Step 2 — the partials.
V_l = wh, \qquad V_w = lh.
Step 3 — evaluate at (l, w, h) = (8, 6, 5):
V_l = 6 \times 5 = 30, \qquad V_w = 8 \times 5 = 40.
Step 4 — the total differential.
dV = V_l\, dl + V_w\, dw = 30(0.1) + 40(0.05) = 3 + 2 = 5\ \text{cm}^3.
The nominal volume is V = 8 \times 6 \times 5 = 240\ \text{cm}^3, so
the two measurement tolerances could push the true volume off by roughly
5\ \text{cm}^3 — about 2\% — without ever
having to multiply out a worst case exactly. This is precisely how engineers turn a spec sheet of
individual tolerances into one overall error budget, and it works because
dV is linear in dl and
dw: double a tolerance and its contribution to the error simply
doubles.
Having partial derivatives is not enough to guarantee a tangent plane — the classic culprit is
a cone. Take z = \sqrt{x^2 + y^2}, an
ice-cream-cone shape with its point sitting at the origin. Walk away from the tip in
any direction and the surface climbs at the same steady rate — every directional slope
you measure there looks identical. And yet there is obviously no single flat plane you could
balance on that sharp point: it's a corner, not a smooth cap. (The partials
f_x(0,0) and f_y(0,0) don't even exist in
the ordinary two-sided sense for this cone — the slope flips sign depending which way you
approach the tip from.)
Even functions whose partials do exist everywhere can still fail to have a tangent
plane. In one variable, "the derivative exists" and "the function is differentiable" are the same
statement. In two variables they come apart, and the gap is a genuine trap. A function can
have both partial derivatives at a point and yet not be
differentiable there — not even continuous. The standard specimen is
f(x, y) = \frac{xy}{x^2 + y^2} \quad (f(0, 0) = 0).
Along the axes f is identically zero, so
f_x(0, 0) = f_y(0, 0) = 0 both exist.
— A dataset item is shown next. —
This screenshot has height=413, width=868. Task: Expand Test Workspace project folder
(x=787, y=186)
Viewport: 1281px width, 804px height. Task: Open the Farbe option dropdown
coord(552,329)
But we already saw this
function has
no limit at the origin
— so it is not even continuous there, let alone differentiable. The partials see only two
directions; differentiability demands the tangent plane approximate f
from every direction at once.
The clean sufficient condition: if f_x and
f_y exist and are continuous near
(a, b), then f is differentiable there
(such an f is called C^1). For
everyday functions — polynomials, exponentials, sines — this always holds, which is why the
tangent-plane formula can be applied without anxiety.
The Earth is a sphere, and a sphere has no tangent plane that fits it globally — try
to flatten an orange peel and it always tears or wrinkles somewhere. But zoom in on any one
spot, and the curved surface and its tangent plane are almost the same thing: the gap between
them shrinks faster than the distance you move away, exactly as it does for
f(x, y) = x^2 + y^2 above. That is why a street map, accurate over a
few kilometres, can pretend the Earth is flat and get away with it — while a map of the whole
globe squashed onto one flat sheet must distort something (Greenland famously balloons to the
size of Africa on a Mercator projection).
Surveyors and cartographers exploit this on purpose: pick a plane tangent to the Earth at the
town you care about, project onto it, and the map stays honest over a useful radius around that
point — the very same "match the height, match both slopes" idea behind the tangent-plane
formula, just scaled up from a paraboloid to a planet.